--- MATERIAL SUPPLIED ---
<<<<

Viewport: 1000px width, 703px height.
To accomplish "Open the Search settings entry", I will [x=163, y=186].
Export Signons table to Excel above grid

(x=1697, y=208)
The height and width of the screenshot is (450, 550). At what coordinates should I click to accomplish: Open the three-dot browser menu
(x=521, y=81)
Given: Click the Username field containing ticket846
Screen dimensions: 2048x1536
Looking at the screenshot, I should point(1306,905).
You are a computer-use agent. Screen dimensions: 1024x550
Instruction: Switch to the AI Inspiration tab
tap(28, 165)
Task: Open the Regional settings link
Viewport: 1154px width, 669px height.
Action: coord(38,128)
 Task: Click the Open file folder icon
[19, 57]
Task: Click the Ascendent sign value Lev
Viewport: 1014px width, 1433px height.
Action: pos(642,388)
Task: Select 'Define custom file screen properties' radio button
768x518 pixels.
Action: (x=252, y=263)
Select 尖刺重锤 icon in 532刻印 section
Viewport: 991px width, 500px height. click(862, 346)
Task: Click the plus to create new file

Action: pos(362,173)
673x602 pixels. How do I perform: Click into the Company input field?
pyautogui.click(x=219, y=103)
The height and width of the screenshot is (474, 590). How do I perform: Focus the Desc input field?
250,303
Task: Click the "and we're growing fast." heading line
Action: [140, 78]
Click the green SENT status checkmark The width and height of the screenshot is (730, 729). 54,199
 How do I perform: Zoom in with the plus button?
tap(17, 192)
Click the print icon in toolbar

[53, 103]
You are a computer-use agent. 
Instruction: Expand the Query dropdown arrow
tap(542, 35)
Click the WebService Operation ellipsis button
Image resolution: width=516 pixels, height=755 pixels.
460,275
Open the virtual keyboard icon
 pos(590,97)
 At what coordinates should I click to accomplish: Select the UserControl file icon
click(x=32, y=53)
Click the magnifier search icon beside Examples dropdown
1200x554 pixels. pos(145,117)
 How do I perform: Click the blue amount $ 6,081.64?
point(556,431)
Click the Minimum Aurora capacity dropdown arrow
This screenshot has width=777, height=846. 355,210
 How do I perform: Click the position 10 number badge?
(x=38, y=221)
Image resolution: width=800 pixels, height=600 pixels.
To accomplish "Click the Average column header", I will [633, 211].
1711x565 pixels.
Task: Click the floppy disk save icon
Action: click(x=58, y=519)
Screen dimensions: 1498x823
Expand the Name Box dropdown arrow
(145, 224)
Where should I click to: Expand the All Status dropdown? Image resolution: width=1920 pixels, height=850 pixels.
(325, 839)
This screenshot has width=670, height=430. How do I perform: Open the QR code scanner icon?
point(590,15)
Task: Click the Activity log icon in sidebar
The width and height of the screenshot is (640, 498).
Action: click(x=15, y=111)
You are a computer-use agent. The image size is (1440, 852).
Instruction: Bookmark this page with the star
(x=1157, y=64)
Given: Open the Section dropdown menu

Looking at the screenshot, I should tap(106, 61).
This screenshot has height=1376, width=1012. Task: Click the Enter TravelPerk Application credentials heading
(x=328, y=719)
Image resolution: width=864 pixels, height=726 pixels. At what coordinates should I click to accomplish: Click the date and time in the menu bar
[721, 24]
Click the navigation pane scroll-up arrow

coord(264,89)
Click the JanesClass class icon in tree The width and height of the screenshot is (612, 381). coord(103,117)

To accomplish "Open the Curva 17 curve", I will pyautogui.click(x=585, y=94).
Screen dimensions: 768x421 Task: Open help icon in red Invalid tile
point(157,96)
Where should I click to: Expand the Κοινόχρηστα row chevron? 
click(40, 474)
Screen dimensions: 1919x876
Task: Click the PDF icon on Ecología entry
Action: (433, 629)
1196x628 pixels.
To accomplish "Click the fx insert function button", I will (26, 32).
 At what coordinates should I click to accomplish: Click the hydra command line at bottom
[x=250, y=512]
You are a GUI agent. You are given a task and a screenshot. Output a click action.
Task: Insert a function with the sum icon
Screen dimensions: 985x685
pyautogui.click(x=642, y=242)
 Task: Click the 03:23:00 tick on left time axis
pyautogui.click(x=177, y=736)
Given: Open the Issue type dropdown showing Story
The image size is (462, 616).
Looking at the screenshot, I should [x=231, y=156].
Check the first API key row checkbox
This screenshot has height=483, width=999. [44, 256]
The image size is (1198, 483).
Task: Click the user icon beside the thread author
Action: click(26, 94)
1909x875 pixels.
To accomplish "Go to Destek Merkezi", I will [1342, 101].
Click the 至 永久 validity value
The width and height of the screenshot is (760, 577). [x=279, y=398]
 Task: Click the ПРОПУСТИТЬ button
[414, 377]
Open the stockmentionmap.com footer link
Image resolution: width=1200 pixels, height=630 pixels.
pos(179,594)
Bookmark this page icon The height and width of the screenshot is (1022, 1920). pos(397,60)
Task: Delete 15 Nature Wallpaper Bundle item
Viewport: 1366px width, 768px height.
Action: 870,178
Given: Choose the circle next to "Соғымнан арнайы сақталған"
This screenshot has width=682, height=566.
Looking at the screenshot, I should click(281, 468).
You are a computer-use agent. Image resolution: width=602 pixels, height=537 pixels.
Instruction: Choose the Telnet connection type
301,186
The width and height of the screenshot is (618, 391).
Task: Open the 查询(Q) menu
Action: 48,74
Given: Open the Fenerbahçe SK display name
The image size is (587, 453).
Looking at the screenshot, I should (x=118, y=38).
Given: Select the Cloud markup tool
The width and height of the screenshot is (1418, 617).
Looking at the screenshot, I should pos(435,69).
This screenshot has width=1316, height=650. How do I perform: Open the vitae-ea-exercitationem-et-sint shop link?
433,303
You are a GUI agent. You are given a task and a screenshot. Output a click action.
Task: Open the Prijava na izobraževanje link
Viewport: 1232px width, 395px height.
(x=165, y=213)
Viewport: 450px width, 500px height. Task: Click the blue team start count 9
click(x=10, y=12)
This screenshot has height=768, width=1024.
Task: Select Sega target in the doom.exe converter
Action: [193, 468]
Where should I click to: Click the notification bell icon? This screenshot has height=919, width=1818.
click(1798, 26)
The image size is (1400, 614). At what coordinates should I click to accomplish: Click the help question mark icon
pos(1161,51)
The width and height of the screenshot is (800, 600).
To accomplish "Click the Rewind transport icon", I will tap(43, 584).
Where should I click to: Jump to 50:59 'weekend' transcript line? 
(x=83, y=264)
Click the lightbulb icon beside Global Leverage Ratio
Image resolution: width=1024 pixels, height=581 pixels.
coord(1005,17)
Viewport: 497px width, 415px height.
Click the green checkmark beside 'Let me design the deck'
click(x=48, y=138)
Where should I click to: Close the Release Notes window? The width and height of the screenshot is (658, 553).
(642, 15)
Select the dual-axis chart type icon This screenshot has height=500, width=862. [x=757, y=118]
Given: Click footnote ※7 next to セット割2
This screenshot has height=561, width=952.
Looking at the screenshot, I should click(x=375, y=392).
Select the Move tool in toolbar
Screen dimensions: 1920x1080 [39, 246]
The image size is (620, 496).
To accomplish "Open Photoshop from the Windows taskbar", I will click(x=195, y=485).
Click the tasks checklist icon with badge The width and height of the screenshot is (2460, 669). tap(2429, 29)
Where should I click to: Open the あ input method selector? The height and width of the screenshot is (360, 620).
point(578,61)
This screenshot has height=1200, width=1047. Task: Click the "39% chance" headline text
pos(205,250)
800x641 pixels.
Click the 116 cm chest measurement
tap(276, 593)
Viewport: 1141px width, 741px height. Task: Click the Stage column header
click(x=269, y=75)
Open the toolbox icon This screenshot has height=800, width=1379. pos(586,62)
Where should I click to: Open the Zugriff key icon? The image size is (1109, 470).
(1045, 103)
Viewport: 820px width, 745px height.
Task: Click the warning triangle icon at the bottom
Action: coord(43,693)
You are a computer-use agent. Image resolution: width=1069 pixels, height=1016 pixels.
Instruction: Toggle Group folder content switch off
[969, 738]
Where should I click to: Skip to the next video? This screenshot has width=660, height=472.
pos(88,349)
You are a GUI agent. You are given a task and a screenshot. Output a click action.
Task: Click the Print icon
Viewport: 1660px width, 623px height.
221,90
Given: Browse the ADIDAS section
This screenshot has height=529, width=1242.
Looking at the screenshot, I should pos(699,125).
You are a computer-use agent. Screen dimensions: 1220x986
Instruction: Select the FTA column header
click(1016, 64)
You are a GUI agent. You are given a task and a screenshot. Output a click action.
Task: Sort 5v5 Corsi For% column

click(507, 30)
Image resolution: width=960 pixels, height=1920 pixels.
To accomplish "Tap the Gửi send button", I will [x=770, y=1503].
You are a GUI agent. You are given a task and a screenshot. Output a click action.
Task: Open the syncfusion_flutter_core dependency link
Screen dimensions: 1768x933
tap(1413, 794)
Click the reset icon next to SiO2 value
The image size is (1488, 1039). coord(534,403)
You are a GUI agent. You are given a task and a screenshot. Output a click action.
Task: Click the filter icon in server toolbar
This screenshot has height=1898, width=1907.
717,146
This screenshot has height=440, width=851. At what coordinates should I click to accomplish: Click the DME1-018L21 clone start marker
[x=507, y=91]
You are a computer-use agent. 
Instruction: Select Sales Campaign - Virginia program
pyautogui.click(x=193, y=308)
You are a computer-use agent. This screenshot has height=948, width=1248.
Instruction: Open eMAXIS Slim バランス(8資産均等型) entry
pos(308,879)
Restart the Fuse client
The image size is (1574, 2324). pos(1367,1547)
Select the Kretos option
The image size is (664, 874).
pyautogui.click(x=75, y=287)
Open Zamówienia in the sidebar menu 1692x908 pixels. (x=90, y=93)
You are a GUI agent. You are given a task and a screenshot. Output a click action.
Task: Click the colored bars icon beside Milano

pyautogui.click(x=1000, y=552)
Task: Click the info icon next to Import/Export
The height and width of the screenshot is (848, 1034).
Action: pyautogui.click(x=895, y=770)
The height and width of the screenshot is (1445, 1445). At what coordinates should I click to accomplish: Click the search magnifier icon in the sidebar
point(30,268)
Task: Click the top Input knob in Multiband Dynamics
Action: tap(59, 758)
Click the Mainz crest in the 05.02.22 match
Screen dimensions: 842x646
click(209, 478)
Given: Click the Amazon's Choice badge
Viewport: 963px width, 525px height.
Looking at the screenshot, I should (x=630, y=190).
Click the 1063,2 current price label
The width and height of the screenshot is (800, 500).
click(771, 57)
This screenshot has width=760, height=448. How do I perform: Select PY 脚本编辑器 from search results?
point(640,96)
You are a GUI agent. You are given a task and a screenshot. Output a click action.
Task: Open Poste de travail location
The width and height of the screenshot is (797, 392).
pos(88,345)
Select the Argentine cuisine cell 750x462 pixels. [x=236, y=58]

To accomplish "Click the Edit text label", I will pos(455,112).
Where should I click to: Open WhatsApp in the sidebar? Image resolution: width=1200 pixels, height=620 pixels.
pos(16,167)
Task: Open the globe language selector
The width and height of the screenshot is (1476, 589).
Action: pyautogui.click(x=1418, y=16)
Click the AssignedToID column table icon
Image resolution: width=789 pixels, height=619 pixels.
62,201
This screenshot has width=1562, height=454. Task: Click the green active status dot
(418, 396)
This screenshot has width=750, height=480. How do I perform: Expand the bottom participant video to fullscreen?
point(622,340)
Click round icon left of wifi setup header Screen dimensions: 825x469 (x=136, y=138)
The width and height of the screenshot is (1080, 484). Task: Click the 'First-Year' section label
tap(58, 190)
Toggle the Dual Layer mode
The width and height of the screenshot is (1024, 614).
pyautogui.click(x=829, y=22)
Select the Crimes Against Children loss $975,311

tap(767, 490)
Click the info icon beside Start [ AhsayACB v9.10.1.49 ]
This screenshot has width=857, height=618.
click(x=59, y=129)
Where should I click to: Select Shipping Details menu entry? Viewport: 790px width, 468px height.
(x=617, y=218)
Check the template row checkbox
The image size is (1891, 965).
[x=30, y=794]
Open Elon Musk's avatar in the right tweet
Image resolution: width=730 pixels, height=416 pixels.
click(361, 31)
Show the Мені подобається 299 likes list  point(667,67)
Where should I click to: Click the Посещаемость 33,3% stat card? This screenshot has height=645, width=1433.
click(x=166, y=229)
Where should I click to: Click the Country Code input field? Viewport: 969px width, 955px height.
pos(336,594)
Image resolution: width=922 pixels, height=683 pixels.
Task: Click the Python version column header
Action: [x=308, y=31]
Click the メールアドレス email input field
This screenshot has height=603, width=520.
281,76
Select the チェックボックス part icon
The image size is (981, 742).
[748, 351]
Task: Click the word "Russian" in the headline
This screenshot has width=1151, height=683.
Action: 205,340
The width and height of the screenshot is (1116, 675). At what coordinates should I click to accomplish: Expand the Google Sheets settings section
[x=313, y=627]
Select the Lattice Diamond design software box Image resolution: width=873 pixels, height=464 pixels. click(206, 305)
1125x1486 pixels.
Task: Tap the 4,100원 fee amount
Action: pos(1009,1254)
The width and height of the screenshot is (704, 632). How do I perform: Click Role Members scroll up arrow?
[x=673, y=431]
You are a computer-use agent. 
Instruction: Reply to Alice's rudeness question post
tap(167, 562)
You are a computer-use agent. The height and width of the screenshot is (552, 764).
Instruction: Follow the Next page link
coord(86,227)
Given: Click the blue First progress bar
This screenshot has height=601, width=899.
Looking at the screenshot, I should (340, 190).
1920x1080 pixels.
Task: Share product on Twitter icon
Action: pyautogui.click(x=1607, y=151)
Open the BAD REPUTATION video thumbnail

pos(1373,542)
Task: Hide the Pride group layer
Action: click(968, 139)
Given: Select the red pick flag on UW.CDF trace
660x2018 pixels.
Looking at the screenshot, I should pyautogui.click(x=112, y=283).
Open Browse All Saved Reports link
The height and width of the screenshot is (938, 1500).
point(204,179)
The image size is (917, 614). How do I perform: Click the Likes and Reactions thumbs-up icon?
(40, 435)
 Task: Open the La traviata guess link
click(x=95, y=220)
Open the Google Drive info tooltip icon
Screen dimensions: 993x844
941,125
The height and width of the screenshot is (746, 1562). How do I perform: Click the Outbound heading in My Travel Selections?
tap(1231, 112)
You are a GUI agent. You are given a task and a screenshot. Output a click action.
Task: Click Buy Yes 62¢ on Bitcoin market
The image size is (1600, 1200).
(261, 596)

>>>>

Write out every line in the data that holds the string "function".

To accomplish "Click the fx insert function button", I will (26, 32).
Task: Insert a function with the sum icon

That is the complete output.